* [Written instruction]: Transcribe each of the items below line by line, without changing a single character.

── Listing ──

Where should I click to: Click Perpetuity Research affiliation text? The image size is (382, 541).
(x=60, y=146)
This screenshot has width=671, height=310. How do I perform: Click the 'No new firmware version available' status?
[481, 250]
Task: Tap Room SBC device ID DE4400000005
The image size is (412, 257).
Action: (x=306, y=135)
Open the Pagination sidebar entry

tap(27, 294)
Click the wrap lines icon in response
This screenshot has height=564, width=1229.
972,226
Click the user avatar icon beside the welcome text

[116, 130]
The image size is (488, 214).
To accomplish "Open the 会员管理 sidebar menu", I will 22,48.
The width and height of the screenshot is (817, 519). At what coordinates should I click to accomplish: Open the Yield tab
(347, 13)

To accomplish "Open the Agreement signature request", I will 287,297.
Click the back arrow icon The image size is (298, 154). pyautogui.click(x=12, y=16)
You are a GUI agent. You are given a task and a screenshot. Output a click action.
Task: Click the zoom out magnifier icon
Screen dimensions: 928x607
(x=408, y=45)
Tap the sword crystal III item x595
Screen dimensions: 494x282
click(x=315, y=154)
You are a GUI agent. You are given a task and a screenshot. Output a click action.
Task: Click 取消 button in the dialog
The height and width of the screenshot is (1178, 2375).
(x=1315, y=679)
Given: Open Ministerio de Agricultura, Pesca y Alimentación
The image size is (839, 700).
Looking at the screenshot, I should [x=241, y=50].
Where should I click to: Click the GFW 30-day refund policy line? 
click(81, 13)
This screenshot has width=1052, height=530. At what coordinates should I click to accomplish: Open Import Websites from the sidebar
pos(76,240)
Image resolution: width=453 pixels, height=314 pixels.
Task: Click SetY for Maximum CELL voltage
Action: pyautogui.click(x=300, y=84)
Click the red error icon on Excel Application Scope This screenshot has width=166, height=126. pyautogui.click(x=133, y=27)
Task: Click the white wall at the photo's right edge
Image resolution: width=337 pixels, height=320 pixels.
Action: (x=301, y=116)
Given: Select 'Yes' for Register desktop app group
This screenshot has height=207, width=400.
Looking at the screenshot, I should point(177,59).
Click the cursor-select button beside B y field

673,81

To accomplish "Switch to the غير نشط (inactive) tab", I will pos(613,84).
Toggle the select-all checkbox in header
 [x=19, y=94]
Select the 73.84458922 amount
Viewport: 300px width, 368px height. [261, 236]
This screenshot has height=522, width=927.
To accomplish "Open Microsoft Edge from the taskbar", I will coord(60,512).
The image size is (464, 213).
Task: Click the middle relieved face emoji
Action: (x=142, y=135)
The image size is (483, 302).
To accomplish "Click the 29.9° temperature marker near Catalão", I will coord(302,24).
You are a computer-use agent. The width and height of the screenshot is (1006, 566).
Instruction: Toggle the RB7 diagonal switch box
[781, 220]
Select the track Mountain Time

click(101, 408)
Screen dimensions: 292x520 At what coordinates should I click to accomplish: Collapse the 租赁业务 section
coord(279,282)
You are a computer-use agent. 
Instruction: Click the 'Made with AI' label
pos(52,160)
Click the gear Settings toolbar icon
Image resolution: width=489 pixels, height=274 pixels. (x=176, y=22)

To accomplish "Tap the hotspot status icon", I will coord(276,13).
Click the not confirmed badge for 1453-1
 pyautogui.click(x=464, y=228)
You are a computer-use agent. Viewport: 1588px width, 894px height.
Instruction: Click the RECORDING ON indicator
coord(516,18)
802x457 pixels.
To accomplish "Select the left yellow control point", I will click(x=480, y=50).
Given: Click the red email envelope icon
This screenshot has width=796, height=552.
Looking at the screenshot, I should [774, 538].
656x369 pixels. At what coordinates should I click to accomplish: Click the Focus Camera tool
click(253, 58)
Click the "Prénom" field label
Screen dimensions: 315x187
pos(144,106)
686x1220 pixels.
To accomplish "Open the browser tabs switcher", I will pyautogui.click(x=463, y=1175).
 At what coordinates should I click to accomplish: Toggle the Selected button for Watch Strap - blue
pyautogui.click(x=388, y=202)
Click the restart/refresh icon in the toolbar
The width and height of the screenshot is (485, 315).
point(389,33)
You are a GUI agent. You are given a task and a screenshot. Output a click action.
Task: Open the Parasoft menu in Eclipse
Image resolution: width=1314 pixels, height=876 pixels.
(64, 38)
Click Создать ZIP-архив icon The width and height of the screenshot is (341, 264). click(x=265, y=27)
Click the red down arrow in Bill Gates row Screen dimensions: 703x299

───

* [Solution to the exercise]:
Where should I click to: Click Perpetuity Research affiliation text? The image size is (382, 541).
(x=60, y=146)
This screenshot has width=671, height=310. How do I perform: Click the 'No new firmware version available' status?
[481, 250]
Task: Tap Room SBC device ID DE4400000005
The image size is (412, 257).
Action: (x=306, y=135)
Open the Pagination sidebar entry

tap(27, 294)
Click the wrap lines icon in response
This screenshot has height=564, width=1229.
972,226
Click the user avatar icon beside the welcome text

[116, 130]
The image size is (488, 214).
To accomplish "Open the 会员管理 sidebar menu", I will 22,48.
The width and height of the screenshot is (817, 519). At what coordinates should I click to accomplish: Open the Yield tab
(347, 13)

To accomplish "Open the Agreement signature request", I will 287,297.
Click the back arrow icon The image size is (298, 154). pyautogui.click(x=12, y=16)
You are a GUI agent. You are given a task and a screenshot. Output a click action.
Task: Click the zoom out magnifier icon
Screen dimensions: 928x607
(x=408, y=45)
Tap the sword crystal III item x595
Screen dimensions: 494x282
click(x=315, y=154)
You are a GUI agent. You are given a task and a screenshot. Output a click action.
Task: Click 取消 button in the dialog
The height and width of the screenshot is (1178, 2375).
(x=1315, y=679)
Given: Open Ministerio de Agricultura, Pesca y Alimentación
The image size is (839, 700).
Looking at the screenshot, I should [x=241, y=50].
Where should I click to: Click the GFW 30-day refund policy line? 
click(81, 13)
This screenshot has width=1052, height=530. At what coordinates should I click to accomplish: Open Import Websites from the sidebar
pos(76,240)
Image resolution: width=453 pixels, height=314 pixels.
Task: Click SetY for Maximum CELL voltage
Action: pyautogui.click(x=300, y=84)
Click the red error icon on Excel Application Scope This screenshot has width=166, height=126. pyautogui.click(x=133, y=27)
Task: Click the white wall at the photo's right edge
Image resolution: width=337 pixels, height=320 pixels.
Action: (x=301, y=116)
Given: Select 'Yes' for Register desktop app group
This screenshot has height=207, width=400.
Looking at the screenshot, I should point(177,59).
Click the cursor-select button beside B y field

673,81

To accomplish "Switch to the غير نشط (inactive) tab", I will pos(613,84).
Toggle the select-all checkbox in header
 [x=19, y=94]
Select the 73.84458922 amount
Viewport: 300px width, 368px height. [261, 236]
This screenshot has height=522, width=927.
To accomplish "Open Microsoft Edge from the taskbar", I will coord(60,512).
The image size is (464, 213).
Task: Click the middle relieved face emoji
Action: (x=142, y=135)
The image size is (483, 302).
To accomplish "Click the 29.9° temperature marker near Catalão", I will coord(302,24).
You are a computer-use agent. The width and height of the screenshot is (1006, 566).
Instruction: Toggle the RB7 diagonal switch box
[781, 220]
Select the track Mountain Time

click(101, 408)
Screen dimensions: 292x520 At what coordinates should I click to accomplish: Collapse the 租赁业务 section
coord(279,282)
You are a computer-use agent. 
Instruction: Click the 'Made with AI' label
pos(52,160)
Click the gear Settings toolbar icon
Image resolution: width=489 pixels, height=274 pixels. (x=176, y=22)

To accomplish "Tap the hotspot status icon", I will coord(276,13).
Click the not confirmed badge for 1453-1
 pyautogui.click(x=464, y=228)
You are a computer-use agent. Viewport: 1588px width, 894px height.
Instruction: Click the RECORDING ON indicator
coord(516,18)
802x457 pixels.
To accomplish "Select the left yellow control point", I will click(x=480, y=50).
Given: Click the red email envelope icon
This screenshot has width=796, height=552.
Looking at the screenshot, I should [774, 538].
656x369 pixels. At what coordinates should I click to accomplish: Click the Focus Camera tool
click(253, 58)
Click the "Prénom" field label
Screen dimensions: 315x187
pos(144,106)
686x1220 pixels.
To accomplish "Open the browser tabs switcher", I will pyautogui.click(x=463, y=1175).
 At what coordinates should I click to accomplish: Toggle the Selected button for Watch Strap - blue
pyautogui.click(x=388, y=202)
Click the restart/refresh icon in the toolbar
The width and height of the screenshot is (485, 315).
point(389,33)
You are a GUI agent. You are given a task and a screenshot. Output a click action.
Task: Open the Parasoft menu in Eclipse
Image resolution: width=1314 pixels, height=876 pixels.
(64, 38)
Click Создать ZIP-архив icon The width and height of the screenshot is (341, 264). click(x=265, y=27)
Click the red down arrow in Bill Gates row Screen dimensions: 703x299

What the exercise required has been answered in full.